The one remaining problem, is that following the installation instructions for Disco has probably been one of the most frustrating pieces of software I’ve ever had to install. You know you’ve spent too much time trying when you’re reading a 5 year old GitHub issue, tracking down an Erlang issue related to a cross-language pipe library, all just by following the “Getting Started” guide. Of course, there’s an XKCD for that.

This guide is written as a fool-proof guide for anyone else who wants to get up and running with Disco with minimal hassle.

1. Prerequisites

There are several ways of accomplishing this. I personally used my Proxmox cluster split out over 6 different machines, all behind a private subnet with a firewall. You can do whatever as long as you meet the following requirements.

  • At least one machine (preferably more, dedicated boxes like docker containers or VMs)
  • CentOS 7 (anything else and you are on your own)
  • A configurable DNS server in your network (if you think you can cheat with the HOSTS file, you are in for a world of hurt)
  • A free afternoon (Seriously, this could take a while)

2. Hello bash my old friend

Go ahead and turn your machines on or provision your VMs. You can do one, or two, (or twenty, as I did).

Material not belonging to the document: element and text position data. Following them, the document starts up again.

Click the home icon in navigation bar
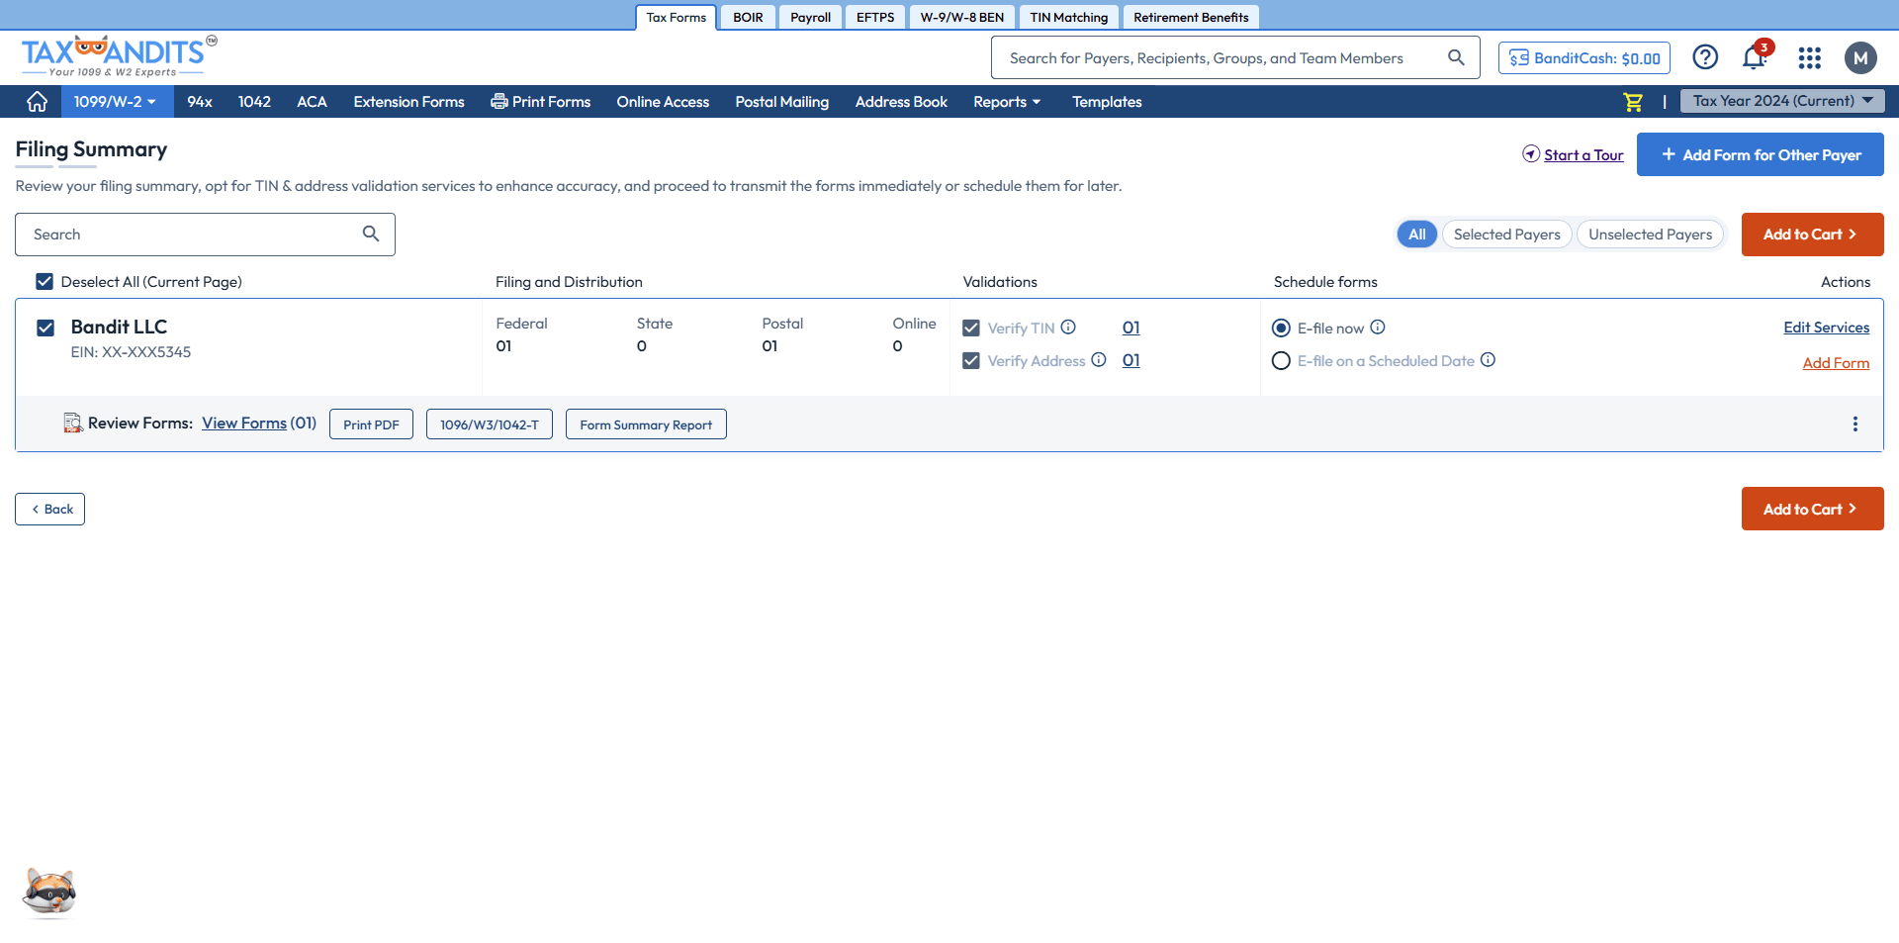click(37, 102)
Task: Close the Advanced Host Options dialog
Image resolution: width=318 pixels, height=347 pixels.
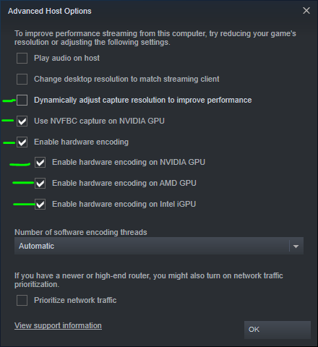Action: [306, 11]
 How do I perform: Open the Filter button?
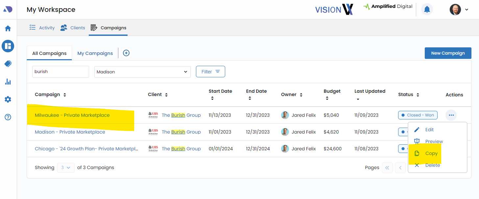(210, 72)
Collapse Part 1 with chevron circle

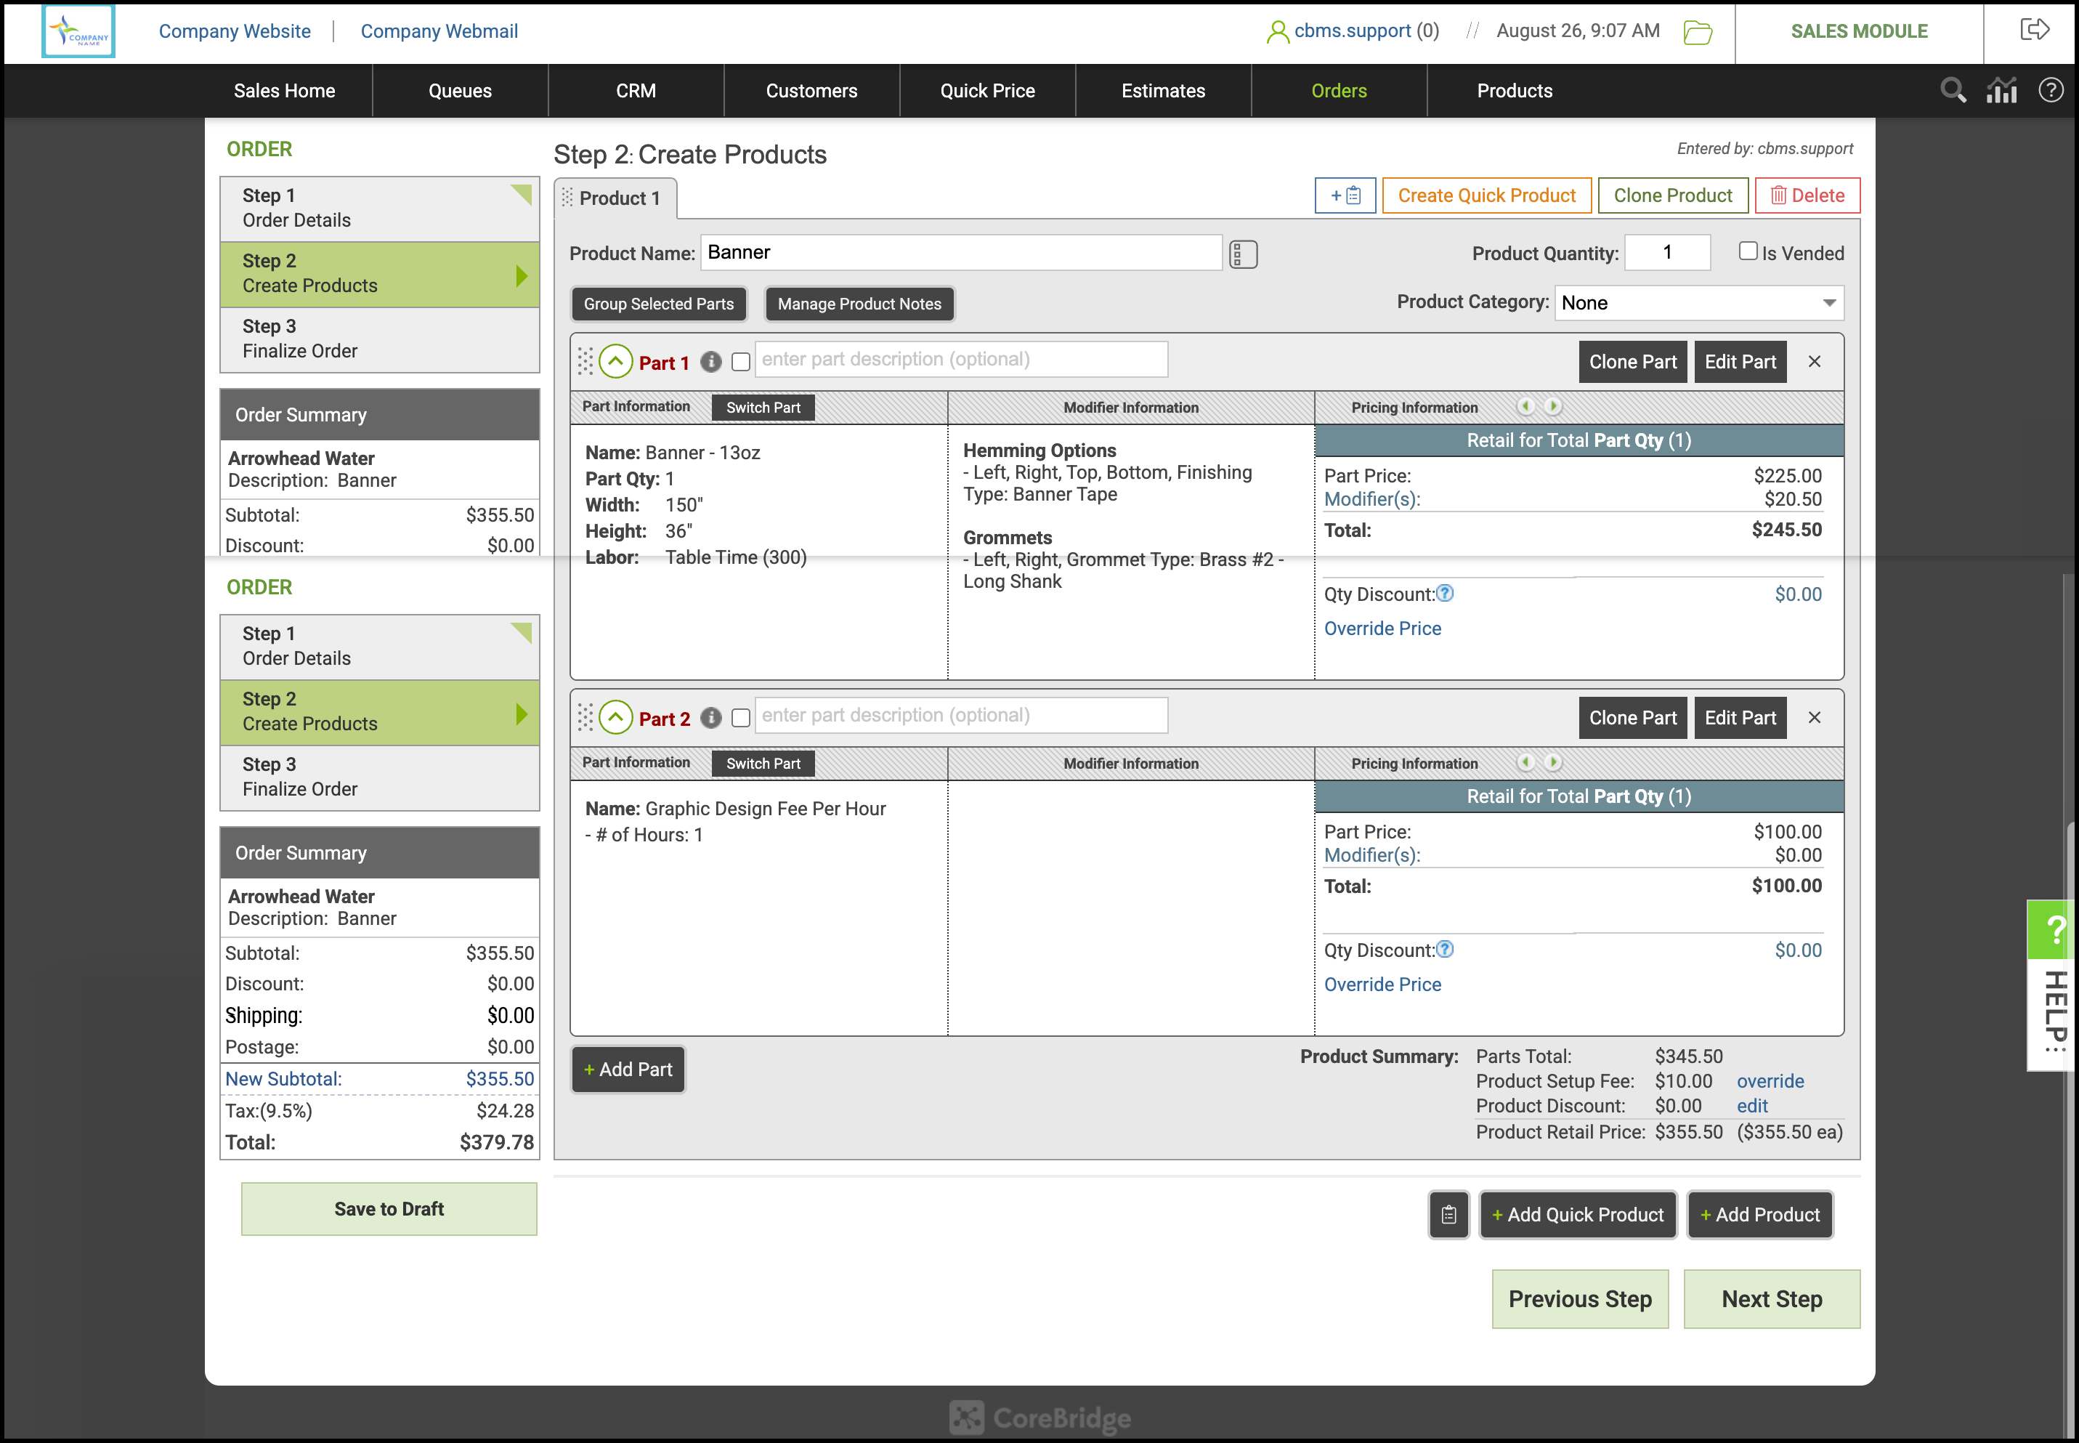pos(616,362)
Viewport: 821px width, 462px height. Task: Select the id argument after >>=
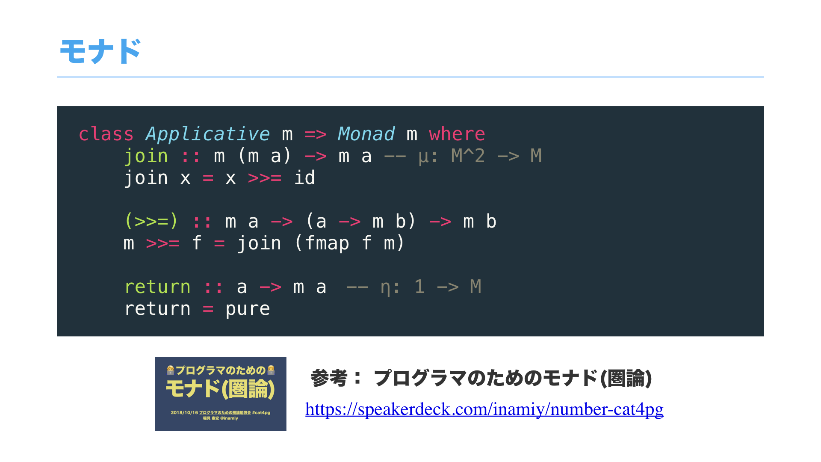tap(304, 178)
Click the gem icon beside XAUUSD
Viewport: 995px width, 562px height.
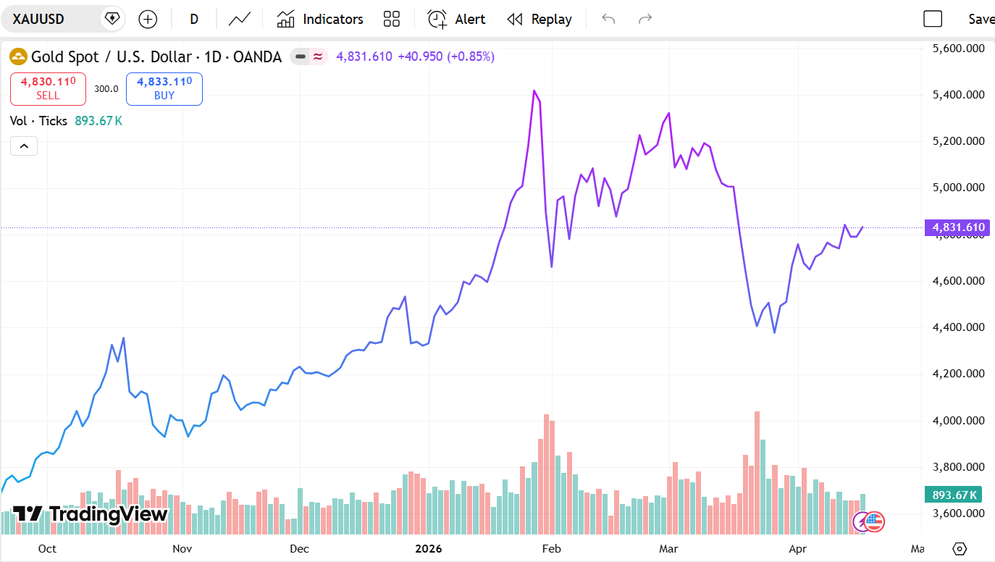(x=112, y=19)
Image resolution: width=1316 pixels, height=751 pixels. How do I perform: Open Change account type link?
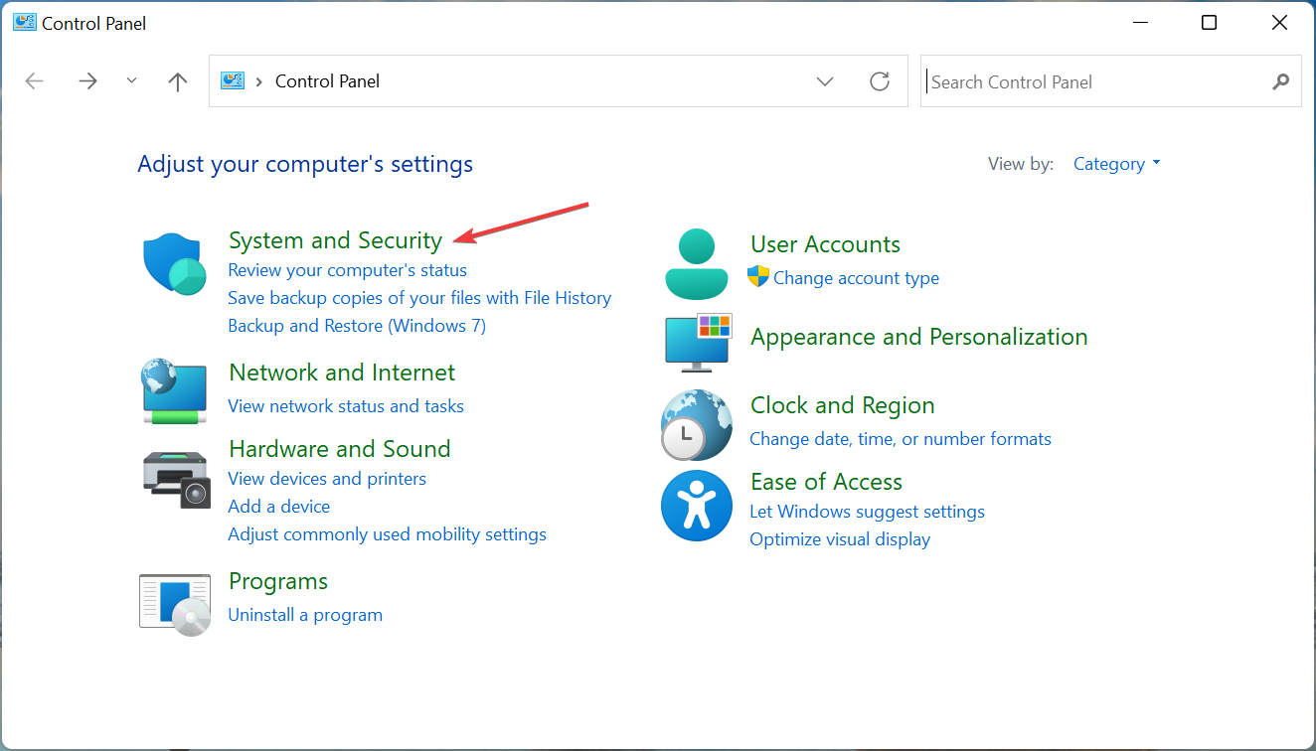(x=856, y=278)
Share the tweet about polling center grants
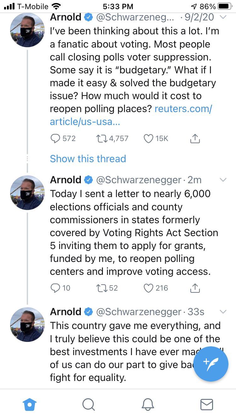Viewport: 236px width, 420px height. (x=195, y=288)

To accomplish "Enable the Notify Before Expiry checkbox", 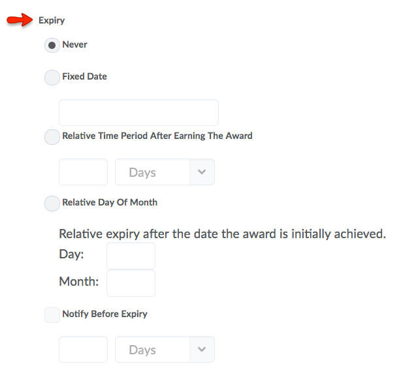I will coord(52,315).
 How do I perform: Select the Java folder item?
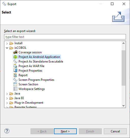coord(17,94)
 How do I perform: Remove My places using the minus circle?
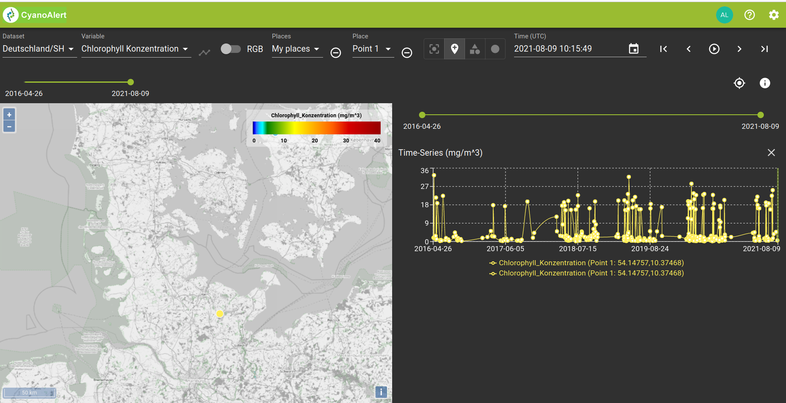pos(335,52)
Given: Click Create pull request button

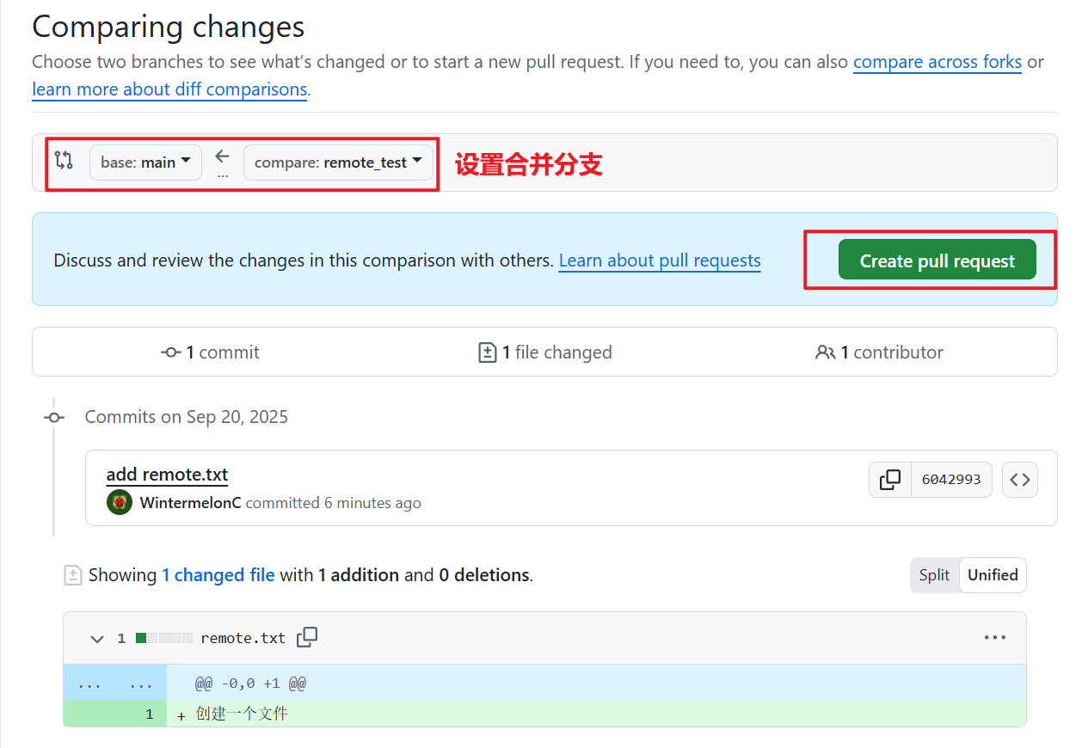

Make sure all of them are running CentOS 7. The minimum specs I got away with was 1 CPU, 512mb of RAM, and 1GB of hard drive space. If you are creating multiple “workers”, each one only needs 256mb of RAM. 512mb is only needed for the “master” node. Of course, if you intend on running bigger datasets than me, you will need to increase this number.

For each box you create, you will need to create a corresponding entry on your DNS server. How to do this is beyond the scope of this article and depends on what software you choose to use for this. I was able to just add the entries to my pfSense router using the configuration page. If your router can’t do this, take a look at a BIND server.

Now boot all of the boxes and run the following command.

1
2
3
$ yum install openssh-server openssh-client openssl-devel -y
$ ssh-keygen -N '' -f ~/.ssh/id_dsa
$ service sshd restart

This sets everything up for SSH connections between the master node and the workers.

3. Installing Erlang on the first try (sometimes)

Now we have to install Erlang. This is a pain to set up on CentOS for some reason. All the tutorials I found were either 5 years old or not for my distro. The solution I found was Kerl. Type the following commands into the terminals on all the machines.

1
2
$ curl -O https://raw.githubusercontent.com/kerl/kerl/master/kerl
$ chmod a+x kerl

This gets Kerl all set up so we can install Erlang. Before we clone and build Erlang though, we need to install some additional dependencies.

1
$ yum install tar gcc make perl ncurses-devel git -y

Now we can install Kerl. Run the following commands.

1
2
3
4
$ ./kerl build 17.5 17.5
$ ./kerl install 17.5 erlang/17_5/
$ . /root/erlang/17_5/activate
$ erl -version

If that works without any errors, you are now good to go. Now we can install Disco.

4. Time for the (actual) installation

1
2
$ git clone git://github.com/discoproject/disco.git
$ cd disco

At this point, what you need to do next depends on the type of installation you are performing. If you are installing the master node (or doing a single-machine install), run this:

1
$ make install

Otherwise, if you are creating a worker node that doesn’t need the web GUI, run this instead:

1
$ make install-node

Now, on both the master and worker nodes, set up the python libraries.

1
2
3
$ cd lib
$ python setup.py install --user
$ cd ..

5. Developing trust in your cluster (using math and crypto-stuff)

The last part is to set up the Erlang cookie and SSH keys. On the master server, run the disco service and stop it by running the following.

1
2
3
$ bin/disco start
// Wait a few seconds...
$ bin/disco stop

Now run the following on your master node. Replace NODE with the DNS-resolvable name of each of your worker boxes.

1
2
3
4
5
6
$ ssh-copy-id localhost
$ scp ~/.erlang.cookie localhost:
// Now run these two commands for every worker box you have,
// replacing NODE with the DNS resolvable name.
$ ssh-copy-id NODE
$ scp ~/.erlang.cookie NODE:

Finally, run the following on all the nodes:

1
$ bin/disco nodaemon

At this point, you should be able to follow the instructions in the documentation on adding all of your nodes to the web GUI and running the test wordcount program.